Callie Louw makes just one wine from the schist soils of the Porseleinberg, a 100% whole bunch Syrah. In 2013 it’s fermented in a mix of concrete egg and foudre and is all structure, finely balanced sandy tannins, fresh acidity and concentrated black fruit scented with wild herbs.

Mullineux, Swartland

The single terroir wines are truly special, the 2013 Schist Syrah was, for me, the best wine at yesterday’s tasting. Such varietal purity and structure is not often seen outside of the Northern Rhone. Real class. Very hard to get, alas.

Crystallum, Hemel-en-Aarde

Sublime classy Chardonnays, ‘The Agnes’ draws comparison with the modern Aussie styles, showing a subtle struck match and grapefruit pith character. The ‘Clay Shales’ is supercharged with terroir and soil expression. The ‘Peter Max’ Pinot Noir shows soft, elegant hedgerow fruit and lovely balance, too.

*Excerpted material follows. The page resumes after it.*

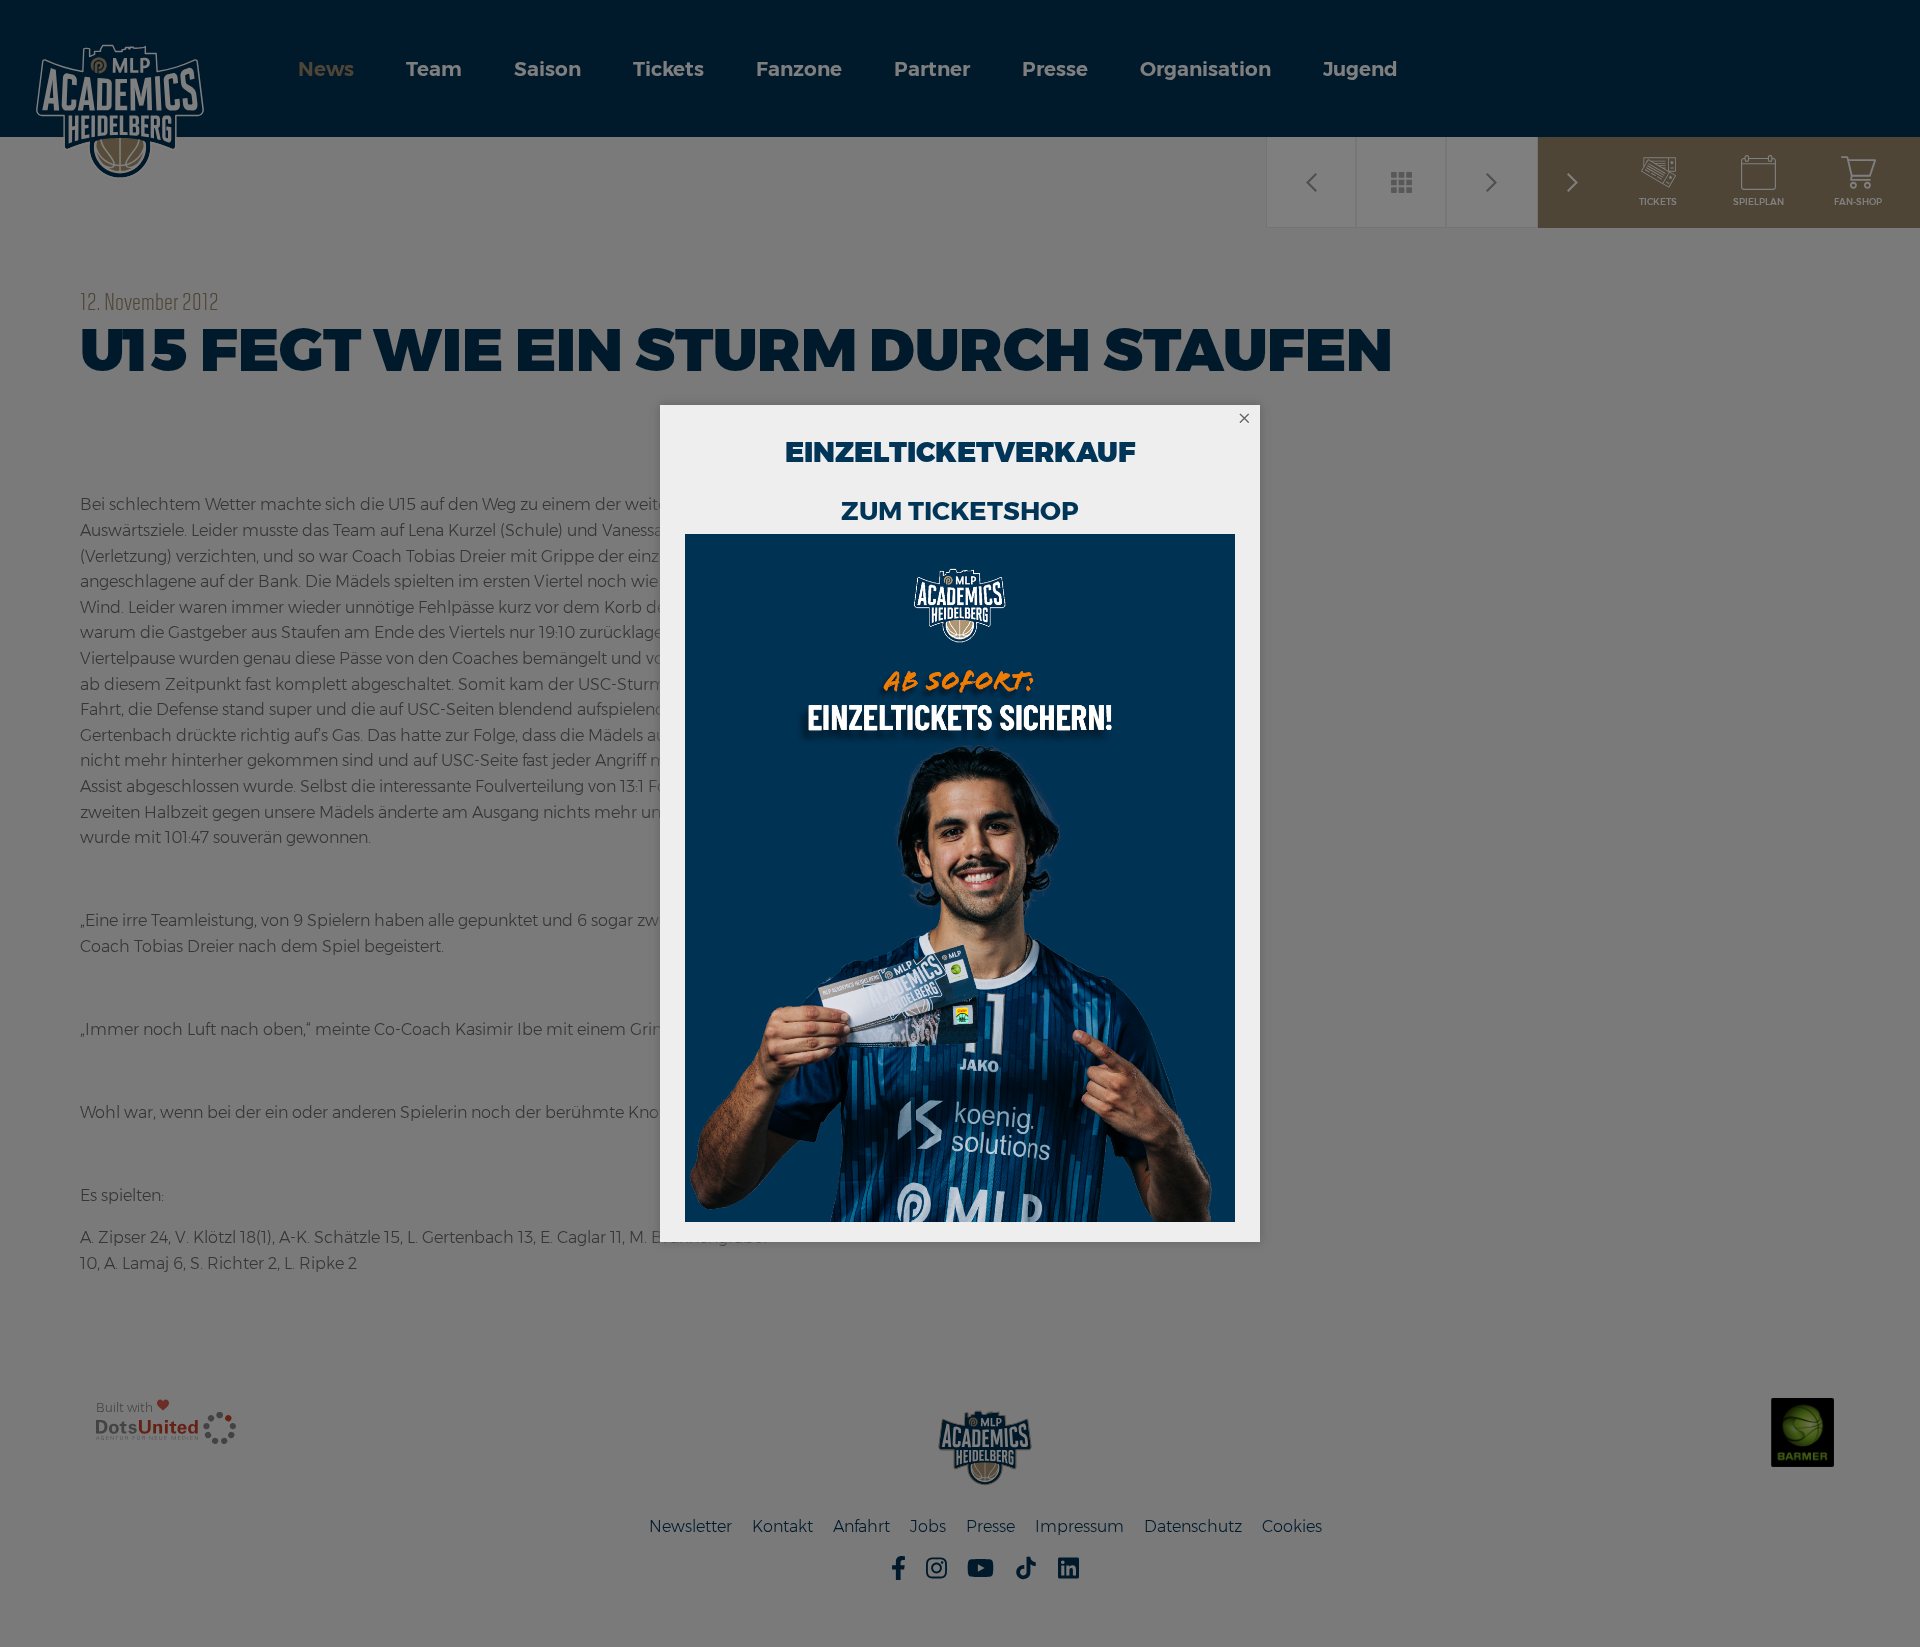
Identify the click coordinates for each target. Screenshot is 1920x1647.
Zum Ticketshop (960, 511)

Alheit Vineyards, Western Cape

Alheit’s white blend, Cartology, is considered one of the finest whites currently made in South Africa and it’s easy to see why. This wine is all about finesse and texture. It has richness and spice but also balance and floral elements.


And i am also very much looking forward to seeing Ryan Mostert’s Silwervis wines in the UK! Only tried the whites so far but have been very impressed. The NV Smiley is already on pour in Kensington Wine Rooms.